Probing a little deeper, we see the impact of the recession. Energy use in industry is currently running at 1999 levels. This is partly due to energy efficiency, but the biggest impact is from the downturn in economic activity. Transport, another key energy user, while experiencing growing demand, is still 25% below the peak of 2007.
Looking to the future Ireland has some exacting EU targets to hit. By 2020 40% of our electricity, 10% of our transport energy and 12% of our heating should come from renewable sources. SEAI says we are roughly half way to reaching our targets, but we’ve no grounds for complacency. The low-hanging fruit is gone in terms of renewable energy. The uncontentious wind farm projects have been built. From this point out, the level of planning objections will make it tougher to get projects permitted. The 50% of the target that we have achieved in the last decade is the easier half of the job.

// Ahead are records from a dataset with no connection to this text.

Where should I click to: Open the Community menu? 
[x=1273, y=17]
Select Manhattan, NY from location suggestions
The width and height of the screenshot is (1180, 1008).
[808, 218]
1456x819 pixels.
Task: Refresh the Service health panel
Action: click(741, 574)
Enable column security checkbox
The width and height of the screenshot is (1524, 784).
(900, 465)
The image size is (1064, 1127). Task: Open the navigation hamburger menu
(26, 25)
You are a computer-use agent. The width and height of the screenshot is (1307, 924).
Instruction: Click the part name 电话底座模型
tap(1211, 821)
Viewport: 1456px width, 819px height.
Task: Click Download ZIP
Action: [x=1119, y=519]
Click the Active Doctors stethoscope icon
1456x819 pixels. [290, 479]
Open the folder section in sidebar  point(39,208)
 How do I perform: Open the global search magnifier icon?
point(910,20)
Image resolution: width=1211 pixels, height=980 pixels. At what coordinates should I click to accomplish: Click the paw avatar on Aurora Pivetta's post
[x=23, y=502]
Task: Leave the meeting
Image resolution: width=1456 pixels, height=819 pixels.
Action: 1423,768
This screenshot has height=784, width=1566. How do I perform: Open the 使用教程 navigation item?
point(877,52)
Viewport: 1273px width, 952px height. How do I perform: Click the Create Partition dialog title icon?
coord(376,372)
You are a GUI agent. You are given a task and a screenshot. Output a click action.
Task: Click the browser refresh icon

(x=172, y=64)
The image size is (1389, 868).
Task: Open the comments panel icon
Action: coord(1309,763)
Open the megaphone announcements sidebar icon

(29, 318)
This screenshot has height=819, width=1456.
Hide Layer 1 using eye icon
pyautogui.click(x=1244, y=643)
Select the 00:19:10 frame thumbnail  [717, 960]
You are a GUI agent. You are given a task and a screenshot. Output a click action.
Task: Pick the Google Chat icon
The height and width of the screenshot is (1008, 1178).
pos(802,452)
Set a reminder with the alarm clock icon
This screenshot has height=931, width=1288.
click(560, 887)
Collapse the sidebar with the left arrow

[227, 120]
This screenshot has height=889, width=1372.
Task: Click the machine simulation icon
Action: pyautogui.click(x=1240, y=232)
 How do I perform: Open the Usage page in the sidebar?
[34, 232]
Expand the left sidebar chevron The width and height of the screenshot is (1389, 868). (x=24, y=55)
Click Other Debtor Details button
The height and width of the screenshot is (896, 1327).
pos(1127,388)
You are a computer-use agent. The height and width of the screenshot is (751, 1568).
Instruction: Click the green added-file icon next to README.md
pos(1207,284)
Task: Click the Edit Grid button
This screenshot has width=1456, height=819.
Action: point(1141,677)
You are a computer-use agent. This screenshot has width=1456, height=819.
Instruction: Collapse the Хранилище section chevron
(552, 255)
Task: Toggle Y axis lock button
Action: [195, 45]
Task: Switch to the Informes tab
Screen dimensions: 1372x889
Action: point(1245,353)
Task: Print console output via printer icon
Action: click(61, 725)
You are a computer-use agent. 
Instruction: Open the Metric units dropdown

On the transport front we have made progress including bio-fuels in our petrol and diesel mix, but beyond that it’s not clear where the savings will come from? Despite considerable investment and publicity, electric vehicles are yet to capture the public imagination. Perhaps we need to look at other options – hybrid solutions or gas based alternatives, which while not renewable are certainly cleaner and would help reduce emissions – the ultimate policy objective.
The same is true of heating - if the current rate of deployment of renewable heating was continued we could miss our target by over 25%.
Targets are not the be all and end all, but they are important and this report should give all those working in this policy area pause for thought. Where we are failing to achieve targets, we need to look for ways to either break the logjam or alternatively to change tack and look for new solutions.